■ **Direction**
Tally the lines in the items below that contain the string "Center". Give only the count.

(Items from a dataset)

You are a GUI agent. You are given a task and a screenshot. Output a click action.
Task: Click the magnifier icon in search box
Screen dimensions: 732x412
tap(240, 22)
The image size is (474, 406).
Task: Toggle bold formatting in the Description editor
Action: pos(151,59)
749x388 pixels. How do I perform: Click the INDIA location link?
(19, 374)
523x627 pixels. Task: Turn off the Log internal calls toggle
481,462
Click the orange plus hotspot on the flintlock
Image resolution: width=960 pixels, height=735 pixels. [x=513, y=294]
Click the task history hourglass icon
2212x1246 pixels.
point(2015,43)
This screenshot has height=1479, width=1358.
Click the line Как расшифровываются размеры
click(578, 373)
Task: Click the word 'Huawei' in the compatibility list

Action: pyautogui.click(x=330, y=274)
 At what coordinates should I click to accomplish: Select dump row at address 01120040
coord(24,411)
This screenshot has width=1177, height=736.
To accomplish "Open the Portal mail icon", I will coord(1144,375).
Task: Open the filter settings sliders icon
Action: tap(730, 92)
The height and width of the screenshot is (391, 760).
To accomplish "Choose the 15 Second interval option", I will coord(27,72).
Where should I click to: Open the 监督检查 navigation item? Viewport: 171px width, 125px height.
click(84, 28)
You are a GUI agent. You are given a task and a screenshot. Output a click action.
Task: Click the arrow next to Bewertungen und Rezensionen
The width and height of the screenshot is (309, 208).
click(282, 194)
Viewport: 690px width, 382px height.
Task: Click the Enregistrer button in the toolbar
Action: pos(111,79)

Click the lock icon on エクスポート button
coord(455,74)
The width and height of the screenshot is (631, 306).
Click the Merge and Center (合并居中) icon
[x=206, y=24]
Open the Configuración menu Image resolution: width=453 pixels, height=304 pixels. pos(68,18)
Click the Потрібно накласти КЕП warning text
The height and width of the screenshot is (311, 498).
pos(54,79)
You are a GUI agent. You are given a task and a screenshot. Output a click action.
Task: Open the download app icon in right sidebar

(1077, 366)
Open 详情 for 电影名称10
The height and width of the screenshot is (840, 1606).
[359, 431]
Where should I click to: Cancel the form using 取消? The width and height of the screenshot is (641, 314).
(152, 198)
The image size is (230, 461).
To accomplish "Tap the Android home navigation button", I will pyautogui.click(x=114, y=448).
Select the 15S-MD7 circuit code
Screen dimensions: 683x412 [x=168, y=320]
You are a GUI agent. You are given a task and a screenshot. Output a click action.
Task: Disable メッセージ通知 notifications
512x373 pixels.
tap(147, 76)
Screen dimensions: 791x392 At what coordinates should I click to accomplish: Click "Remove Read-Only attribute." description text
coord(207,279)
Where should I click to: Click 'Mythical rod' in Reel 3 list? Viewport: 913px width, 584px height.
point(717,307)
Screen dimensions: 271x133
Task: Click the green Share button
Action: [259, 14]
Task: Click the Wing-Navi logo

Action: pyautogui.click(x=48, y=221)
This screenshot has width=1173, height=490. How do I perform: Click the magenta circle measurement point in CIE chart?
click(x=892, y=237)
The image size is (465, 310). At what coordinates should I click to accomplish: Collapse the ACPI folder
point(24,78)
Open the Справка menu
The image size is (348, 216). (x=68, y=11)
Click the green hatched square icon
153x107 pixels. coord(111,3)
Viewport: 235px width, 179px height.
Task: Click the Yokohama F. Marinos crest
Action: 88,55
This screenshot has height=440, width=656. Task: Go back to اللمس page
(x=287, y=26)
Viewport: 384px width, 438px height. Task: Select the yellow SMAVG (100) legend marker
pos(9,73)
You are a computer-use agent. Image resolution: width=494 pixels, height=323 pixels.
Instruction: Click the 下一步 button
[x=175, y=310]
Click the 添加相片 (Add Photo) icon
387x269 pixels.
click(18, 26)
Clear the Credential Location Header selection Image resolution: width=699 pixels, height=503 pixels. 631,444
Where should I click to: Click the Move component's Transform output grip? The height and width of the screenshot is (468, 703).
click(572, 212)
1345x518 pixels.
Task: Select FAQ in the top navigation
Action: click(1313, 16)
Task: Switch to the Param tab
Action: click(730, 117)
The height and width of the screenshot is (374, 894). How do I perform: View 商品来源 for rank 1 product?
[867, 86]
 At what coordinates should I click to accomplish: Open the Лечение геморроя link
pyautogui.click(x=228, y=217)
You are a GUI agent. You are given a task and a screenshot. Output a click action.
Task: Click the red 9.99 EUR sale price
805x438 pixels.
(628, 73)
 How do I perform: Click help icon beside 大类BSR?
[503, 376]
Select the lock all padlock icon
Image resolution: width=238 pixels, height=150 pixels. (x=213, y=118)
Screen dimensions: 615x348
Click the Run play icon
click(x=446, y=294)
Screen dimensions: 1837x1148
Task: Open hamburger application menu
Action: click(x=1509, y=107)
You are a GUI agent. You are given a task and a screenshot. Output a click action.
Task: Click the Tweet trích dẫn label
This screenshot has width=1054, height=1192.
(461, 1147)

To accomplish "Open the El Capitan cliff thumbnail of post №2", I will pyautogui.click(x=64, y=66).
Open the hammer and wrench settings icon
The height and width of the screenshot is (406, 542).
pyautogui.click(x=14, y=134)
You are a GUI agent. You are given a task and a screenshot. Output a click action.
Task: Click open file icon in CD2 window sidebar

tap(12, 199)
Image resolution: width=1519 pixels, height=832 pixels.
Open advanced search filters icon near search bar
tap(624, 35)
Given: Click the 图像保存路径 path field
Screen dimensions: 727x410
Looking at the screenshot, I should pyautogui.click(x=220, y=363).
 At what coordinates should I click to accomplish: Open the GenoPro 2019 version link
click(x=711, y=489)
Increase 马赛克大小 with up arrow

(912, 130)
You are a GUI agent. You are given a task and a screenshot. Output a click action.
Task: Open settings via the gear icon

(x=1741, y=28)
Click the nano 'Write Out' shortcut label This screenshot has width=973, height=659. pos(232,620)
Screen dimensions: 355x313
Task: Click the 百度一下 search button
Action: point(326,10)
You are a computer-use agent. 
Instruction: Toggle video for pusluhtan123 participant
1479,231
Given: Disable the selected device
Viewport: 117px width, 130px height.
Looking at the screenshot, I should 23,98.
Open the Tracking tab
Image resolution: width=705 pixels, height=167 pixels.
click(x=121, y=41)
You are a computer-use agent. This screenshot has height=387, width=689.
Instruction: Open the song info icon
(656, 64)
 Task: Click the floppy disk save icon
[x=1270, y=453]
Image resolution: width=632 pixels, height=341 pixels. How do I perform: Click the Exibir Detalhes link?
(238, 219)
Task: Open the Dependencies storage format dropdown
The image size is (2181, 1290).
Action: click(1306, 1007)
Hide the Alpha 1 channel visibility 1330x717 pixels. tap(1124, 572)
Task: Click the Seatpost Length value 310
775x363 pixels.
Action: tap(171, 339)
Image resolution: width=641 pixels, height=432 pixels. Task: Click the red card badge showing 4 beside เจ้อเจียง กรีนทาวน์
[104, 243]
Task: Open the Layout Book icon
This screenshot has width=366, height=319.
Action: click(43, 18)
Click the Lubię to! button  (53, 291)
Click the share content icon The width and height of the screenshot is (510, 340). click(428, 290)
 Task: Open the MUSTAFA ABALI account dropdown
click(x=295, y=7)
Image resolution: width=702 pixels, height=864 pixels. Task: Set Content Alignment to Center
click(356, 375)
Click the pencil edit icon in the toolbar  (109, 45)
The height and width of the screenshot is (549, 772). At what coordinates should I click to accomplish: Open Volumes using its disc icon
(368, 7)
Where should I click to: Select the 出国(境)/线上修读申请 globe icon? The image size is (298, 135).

■ **Result**
2